Bootstrap Method Example

The file HighPeaks.csv contains data about the 46 "high peaks" in the Adirondaks of upstate New York. A goal for hikers in the region is to scale all 46 peaks. The data in the file gives the elevation (in feet), round trip distance (in miles), difficulty (scale of 1 to 7, with 7 being the most difficult), and expected trip time (hours) for each of the 46 hikes.

myData = read.csv("HighPeaks.csv")
head(myData)

	Peak	Elevation	Difficulty	Ascent	Length	Time
1	Mt. Marcy	5344	5	3166	14.8	10
2	Algonquin Peak	5114	5	2936	9.6	9
3	Mt. Haystack	4960	7	3570	17.8	12
4	Mt. Skylight	4926	7	4265	17.9	15
5	Whiteface Mtn.	4867	4	2535	10.4	8.5
6	Dix Mtn.	4857	5	2800	13.2	10

myLM = lm(Length~Time,myData)
plot(Length~Time,myData)
abline(myLM)

The regression line above shows how the length of a hike can be predicted from the time it takes to complete. The slope has units miles per hour, so it measures the average speed of hikers on these trails. We can use the bootstrap method to make a confidence interval for this average speed.

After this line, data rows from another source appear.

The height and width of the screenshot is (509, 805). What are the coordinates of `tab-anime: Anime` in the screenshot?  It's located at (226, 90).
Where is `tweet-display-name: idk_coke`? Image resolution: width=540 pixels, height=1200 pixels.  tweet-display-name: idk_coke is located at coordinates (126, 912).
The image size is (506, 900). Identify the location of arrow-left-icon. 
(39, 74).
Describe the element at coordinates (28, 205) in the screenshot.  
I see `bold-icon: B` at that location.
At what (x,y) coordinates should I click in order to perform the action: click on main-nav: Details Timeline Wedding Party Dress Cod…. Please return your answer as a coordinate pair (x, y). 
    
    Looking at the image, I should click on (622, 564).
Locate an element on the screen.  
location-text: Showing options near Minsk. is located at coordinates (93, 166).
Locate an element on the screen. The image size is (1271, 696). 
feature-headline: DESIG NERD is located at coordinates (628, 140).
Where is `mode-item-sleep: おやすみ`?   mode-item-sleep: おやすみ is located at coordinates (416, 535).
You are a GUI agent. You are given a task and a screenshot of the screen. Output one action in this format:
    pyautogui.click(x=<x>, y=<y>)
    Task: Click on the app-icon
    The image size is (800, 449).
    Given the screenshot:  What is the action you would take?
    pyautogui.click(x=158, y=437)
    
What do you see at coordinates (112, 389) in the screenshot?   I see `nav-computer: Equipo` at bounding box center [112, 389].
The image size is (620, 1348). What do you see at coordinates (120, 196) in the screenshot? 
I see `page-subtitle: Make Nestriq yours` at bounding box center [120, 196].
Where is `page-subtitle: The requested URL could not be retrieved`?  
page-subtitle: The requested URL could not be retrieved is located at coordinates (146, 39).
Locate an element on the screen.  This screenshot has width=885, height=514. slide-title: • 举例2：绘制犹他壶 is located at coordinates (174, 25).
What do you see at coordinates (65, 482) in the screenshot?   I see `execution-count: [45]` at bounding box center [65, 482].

bootstrapDistribution = c()
for (i in 1:5000) {
    bootstrapSample = myData[sample(1:nrow(myData),nrow(myData),replace=TRUE),]
    bootstrapStatistic = summary(lm(Length~Time,bootstrapSample))$coefficients["Time","Estimate"]
    bootstrapDistribution = c(bootstrapDistribution,bootstrapStatistic)
}
hist(bootstrapDistribution,col='gray')

quantile(bootstrapDistribution,0.025)
quantile(bootstrapDistribution,0.975)

2.5%: 0.887998602994118

97.5%: 1.37734361978935

These quantiles are the upper and lower bound for a 95% confidence interval for the slope of the regression line. That is, based on the bootstrap distribution, we can be 95% certain that the slope of the regression line is between 0.888 miles per hour and 1.377 miles per hour.

We could just as easily construct a bootstrap distribution for any other regression statistic. Here is one for the correlation coefficient.

bootstrapDistribution = c()
for (i in 1:5000) {
    bootstrapSample = myData[sample(1:nrow(myData),nrow(myData),replace=TRUE),]
    bootstrapStatistic = cor(bootstrapSample$Length,bootstrapSample$Time)
    bootstrapDistribution = c(bootstrapDistribution,bootstrapStatistic)
}
hist(bootstrapDistribution,col='gray')

quantile(bootstrapDistribution,0.025)
quantile(bootstrapDistribution,0.975)

2.5%: 0.792745667787344

97.5%: 0.915294566358632

So we can be 95% percent certain that the correlation coefficient is between 0.793 and 0.915.

Note: there are other ways to make bootstrap confidence intervals, but using the region between the quantiles is probably the simplest.